Kelian Penggak Men Mersi, Kedek Wahyudita mengatakan acara ini dilaksanakan untuk ikut memeriahkan bulan Bahasa Bali. Lomba Satua Banyol ini merupakan rangkaian dari Pekan Remaja Sadar Aksara (Parasara). “Kami memandang bahwa Bahasa Bali menjadi unsur kebudayaan yang sangat penting untuk dilestarikan, namun belakangan di sekolah bahasa Bali bahkan kini mulai dianggap sebagai mata pelajaran yang sulit bahkan lebih sulit dari Bahasa Inggris,” kata Wahyudita.
Oleh karenanya pihaknya mengajak generasi muda untuk terbiasa menggunakan bahasa Bali lewat acara ini. Masatua banyol ini diperuntukkan untuk siswa tingkat SMP se-Kota Denpasar dengan pendaftar sebanyak 13 kelompok. Peserta masatua banyol wajib menyajikan sebuah garapan pertunjukan drama lucu yang sumber cerita dapat digali dari cerita atau satua Bali yang telah ada atau pun dibuat baru. “Masing-masing peserta menyajikan garapan dengan durasi 5 sampai 10 menit. Personal dibatasi antara 3 – 5 orang dengan iringan musik live atau playback,” imbuhnya.

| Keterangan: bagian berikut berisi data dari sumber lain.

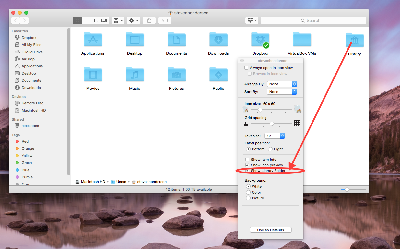
Task: Open the Library folder icon
Action: coord(354,40)
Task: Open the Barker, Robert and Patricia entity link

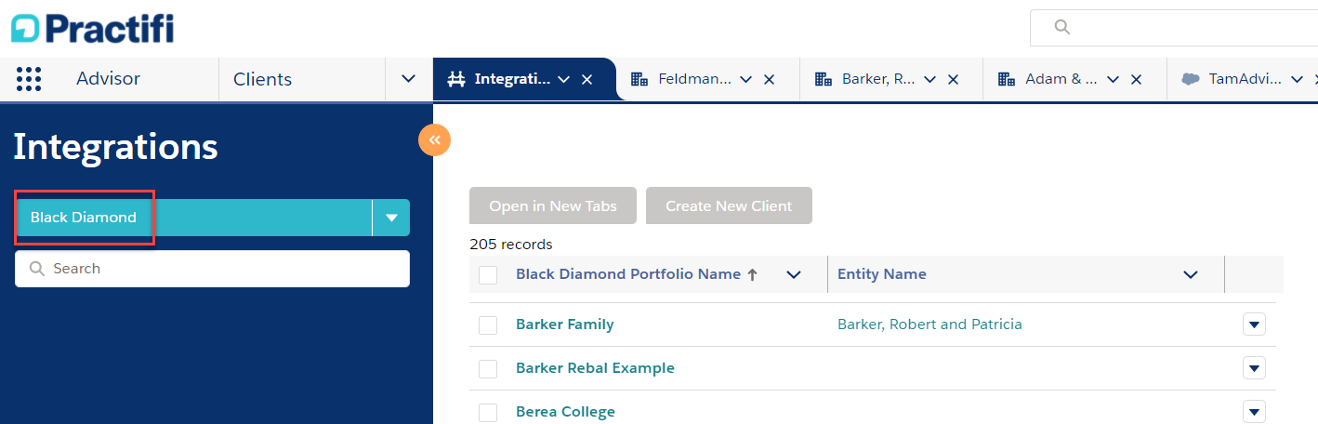Action: coord(929,325)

Usai lomba, dewan juri mengumumkan pemenang secara langsung. Juara 1 diraih SMP Wisata Sanur, Juara II diraih SMP Negeri 1 Denpasar dan Juara III diraih SMP Negeri 3 Denpasar.
Selain itu kegiatan ini juga diisi dengan workhsop belajar aksara bersama Made Taro, serta diskusi sastra bersama Komunitas Suara Saking Bali. Acara ini berlangsung selama dua hari hingga Minggu (9/2/2020). Pada hari kedua diisi dengan workshop memperkenalkan aksara Bali lewat permainan yang akan diisi oleh Made Taro. Peserta dari workshop ini merupakan guru SD dan SMP di Kota Denpasar sebanyak 60 orang.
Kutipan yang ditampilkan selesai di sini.